## This is my MEGA Auto notebook - AutoEDA + new features (read from MLJAR logs) + AutoML (LightAutoML)

I am really interested in magic of Auto solutions. They are better and better everyday. Recently (TPS05) I spent a lot of time playing with AutoML and trying to find best solution. They are ideal for rapid prototyping and learning really great models. In this notebook I am going to show you full Auto Pipeline:

<div class="alert alert-success">
  <strong>Notebook scope:</strong>
    <ul>
        <li>AutoEDA using:</li>
        <ul>
            <li>sweetviz</li>
            <li>dataprep</li>
        </ul>
        <li>New features inspired by MLJAR - K-Means Features</li>
        <li>AutoML using LightAutoML</li>
        <li>Data experiments - PowerTransformer (Yeo-Johnson Transform)</li>
    </ul>
</div>

#### I appreciate and feedback and support. Thank you Kaggles! 

In [None]:
import numpy as np
import pandas as pd
from sklearn.metrics import log_loss
from matplotlib import pyplot

import warnings
warnings.filterwarnings("ignore")

In [None]:
train = pd.read_csv('../input/tabular-playground-series-jun-2021/train.csv', index_col = 'id')
test = pd.read_csv('../input/tabular-playground-series-jun-2021/test.csv', index_col = 'id')

TARGET_NAME = 'target'

train[TARGET_NAME] = train[TARGET_NAME].str.slice(start=6).astype(int) - 1

all_df = pd.concat([train, test]).drop('target', axis = 1).reset_index(drop=True)

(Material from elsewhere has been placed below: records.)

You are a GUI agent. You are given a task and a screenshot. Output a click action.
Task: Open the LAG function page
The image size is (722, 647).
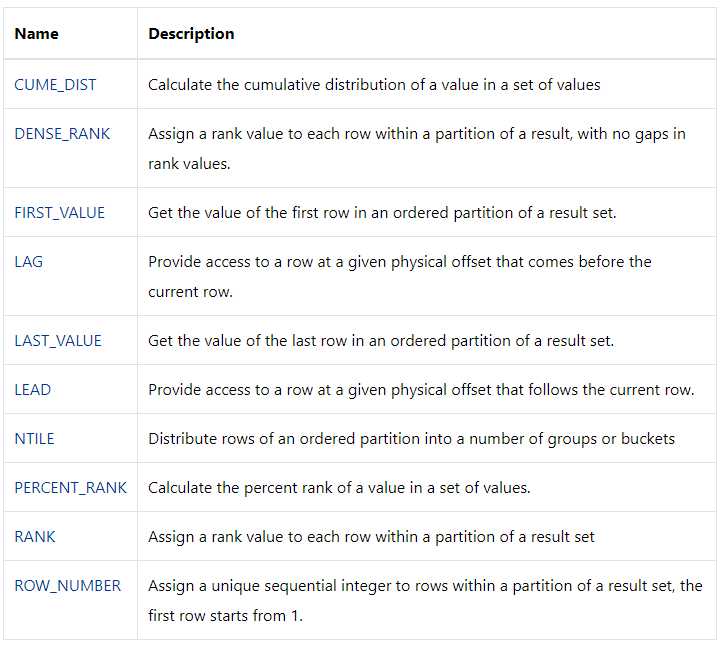tap(29, 262)
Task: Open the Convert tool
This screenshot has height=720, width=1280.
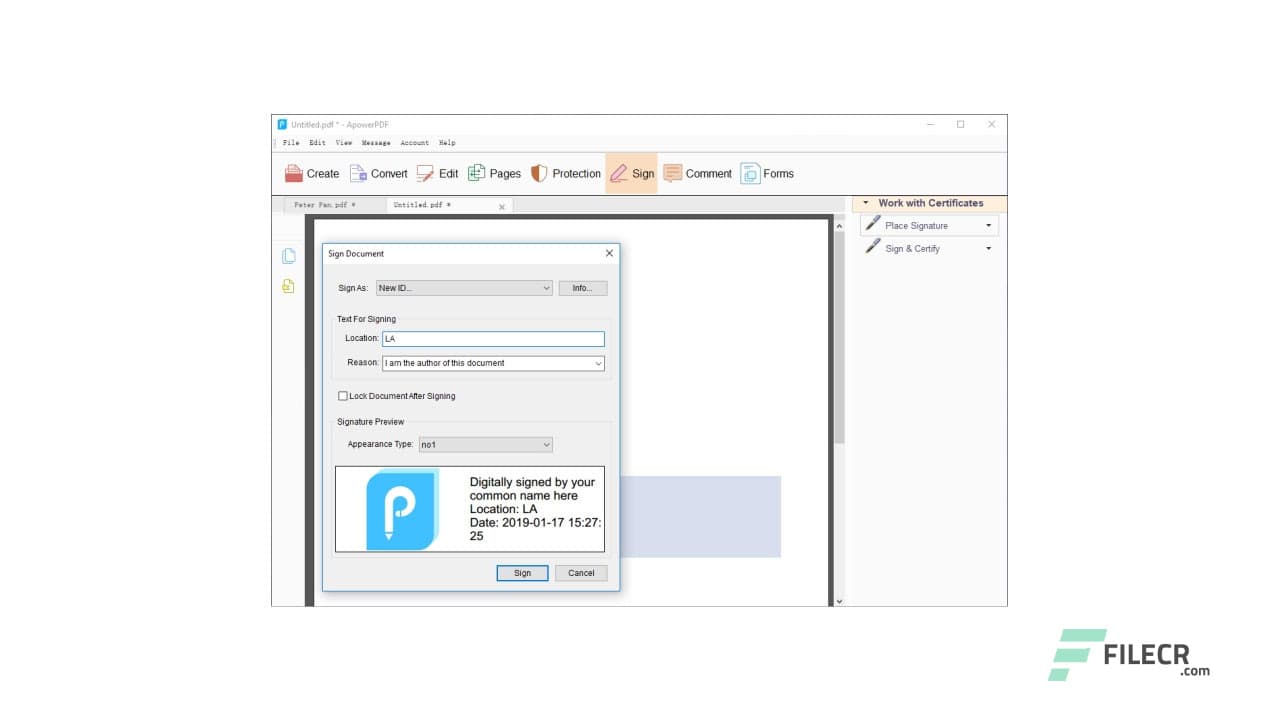Action: [360, 173]
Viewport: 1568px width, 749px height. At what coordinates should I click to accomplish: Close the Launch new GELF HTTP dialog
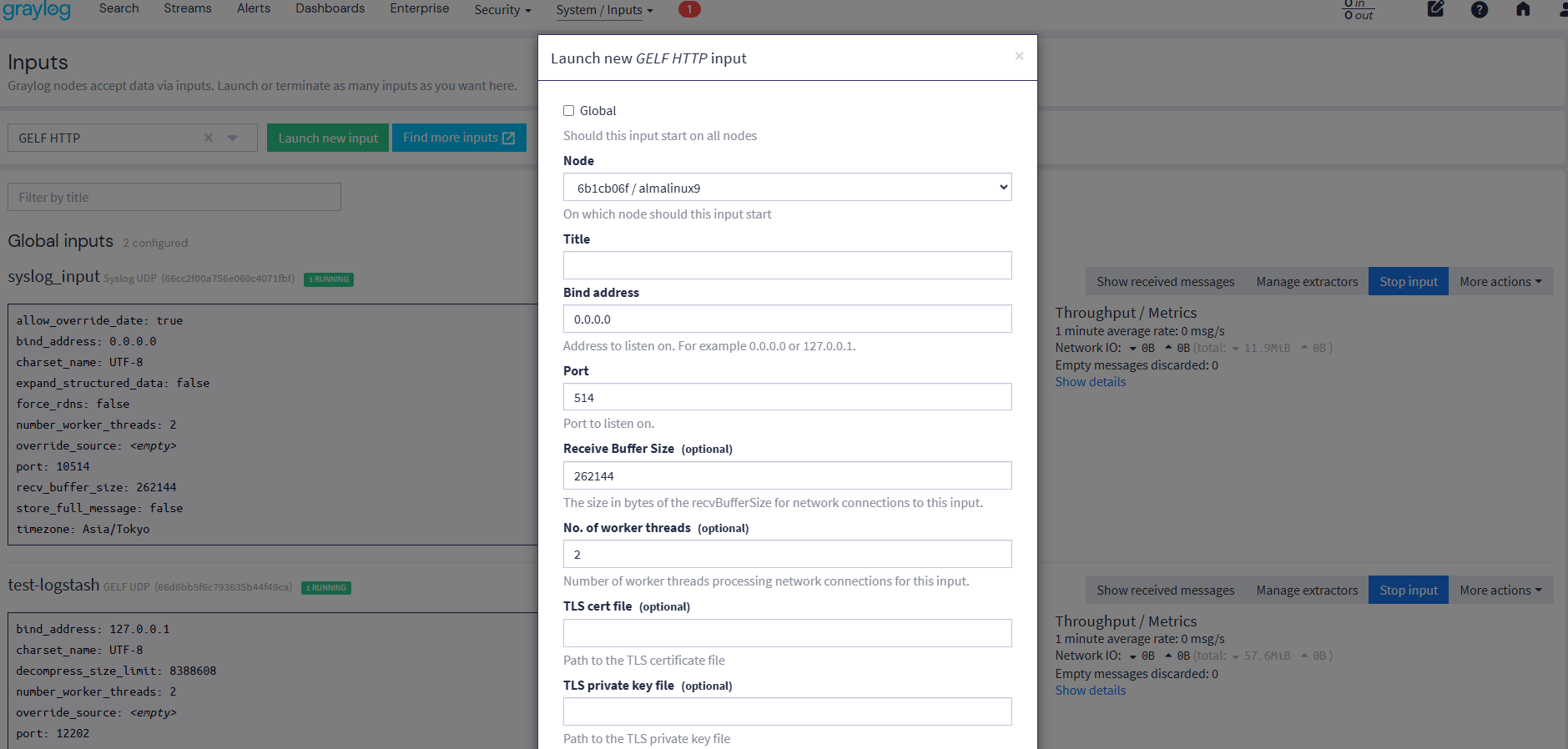(1019, 56)
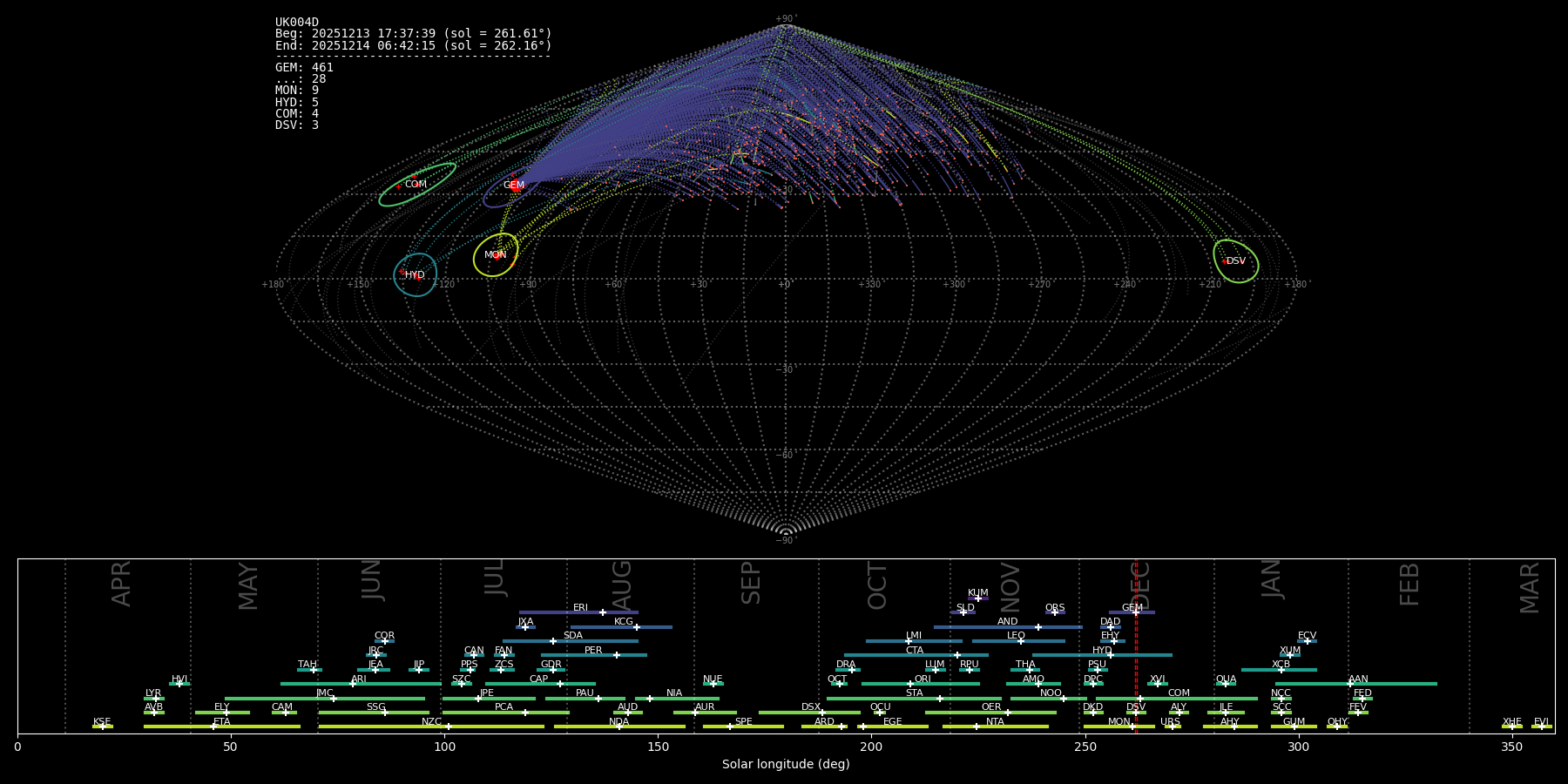Click the LEO shower peak marker
This screenshot has width=1568, height=784.
coord(1021,641)
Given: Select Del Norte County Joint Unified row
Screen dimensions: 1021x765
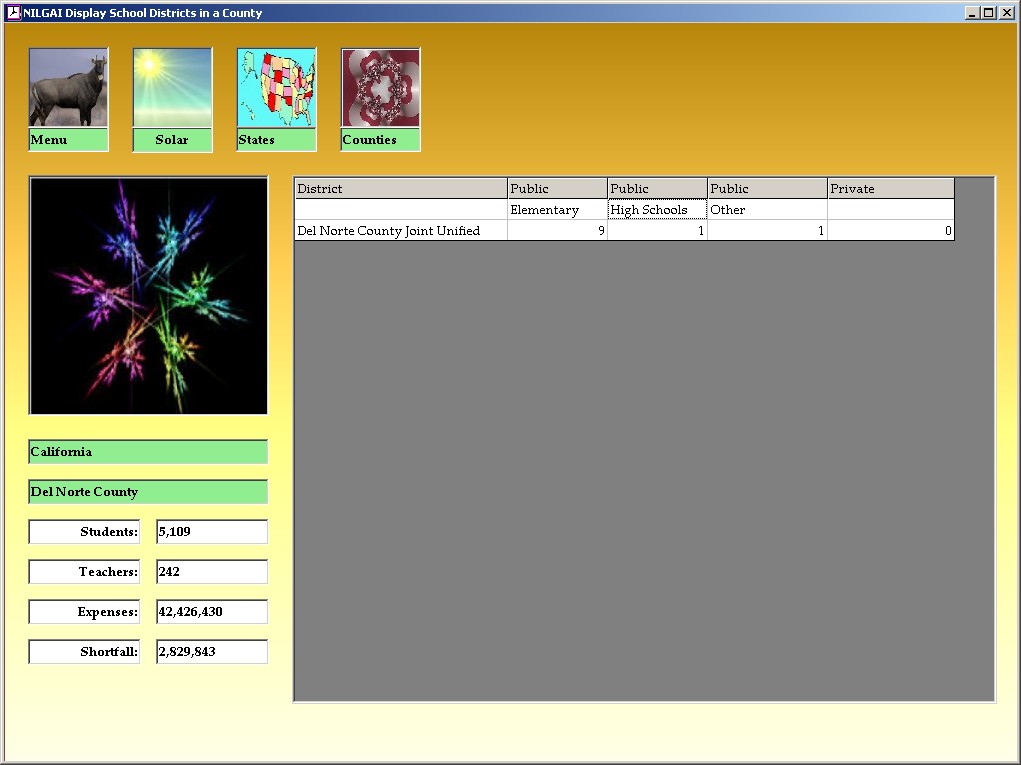Looking at the screenshot, I should 401,231.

all_features = all_df.columns

## 1. AutoEDA

Let's make very fast EDA analysis. I think that in this competition it really powerful. In 30 second (just 4 lines of code) you achieve full overview of data we have in dataset.  No more code needed at this time.

**Click on report - you can find more details about feature**

### 1A. SWEETVIZ

In [None]:
!pip install sweetviz -q
import sweetviz as sv

We make comparision analysis. Sweetviz provides more methods:

Use this version when you have 2 data sets to compare together (e.g. Train versus Test). This is a very useful report!
> **compare(source: Union[pd.DataFrame, Tuple[pd.DataFrame, str]],
>             compare: Union[pd.DataFrame, Tuple[pd.DataFrame, str]],
>             target_feat: str = None,
>             feat_cfg: FeatureConfig = None,
>             pairwise_analysis: str = 'auto')**


Use this when you want to compare 2 some populations within the same dataset. This is also a very useful report, especially when coupled with target feature analysis!
>**compare_intra(source_df: pd.DataFrame,
                  condition_series: pd.Series,
                  names: Tuple[str, str],
                  target_feat: str = None,
                  feat_cfg: FeatureConfig = None,
                  pairwise_analysis: str = 'auto')**

Use this version when there is only a single dataset to analyze, and you do not wish to compare subpopulations together (e.g. male vs female)
>**analyze(source: Union[pd.DataFrame, Tuple[pd.DataFrame, str]],
        target_feat: str = None,
        feat_cfg: FeatureConfig = None,
        pairwise_analysis: str = 'auto')**

The best example I found: https://colab.research.google.com/drive/1-md6YEwcVGWVnQWTBirQSYQYgdNoeSWg?usp=sharing#scrollTo=oMV8HHX4t1aA

In [None]:
feature_config = sv.FeatureConfig(force_num=["target"])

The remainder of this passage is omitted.